Henry Fool marked the feature film debuts of Thomas Jay Ryan, James Urbaniak, and Liam Aiken. Ryan and Urbaniak were both stage actors. Ryan was cast after Hartley saw him in a play by Richard Foreman called My Head Was a Sledgehammer. Ryan said that Hartley wanted an actor "larger than life, likable, but also patently absurd". Urbaniak had previously appeared in short films made by Hartley. Maria Porter was cast at the suggestion of Ryan, who went to college with her. The role of Ned was narrowed down to three boys, and Aiken won the part because of his natural demeanor.
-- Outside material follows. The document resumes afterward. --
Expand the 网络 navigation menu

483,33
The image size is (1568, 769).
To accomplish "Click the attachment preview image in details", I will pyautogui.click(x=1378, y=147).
The start of filming was delayed several times because of financial setbacks, and Ryan had a year and a half to discuss his character with Hartley. Henry's confession is briefly glimpsed in the film, with Ryan's handwriting. Months before the start of production, Hartley gave him a notebook to write in, so it would be ready for filming. The film was produced on a budget of $900,000, a large portion of which went to the rental of camera and sound equipment. Filming took place in 1997, and the shoot lasted three or four weeks. Parker Posey filmed her scenes in four days.

==Reception==
Based on 28 reviews collected by the film review aggregator Rotten Tomatoes, 89% of critics gave Henry Fool a positive review, with an average rating of 7.42/10. Metacritic, which uses a weighted average, assigned the a score of 68 out of 100, based on 22 critics, indicating "generally favorable" reviews.

Leonard Maltin gives the film two and a half stars, saying Hartley "just misses the mark".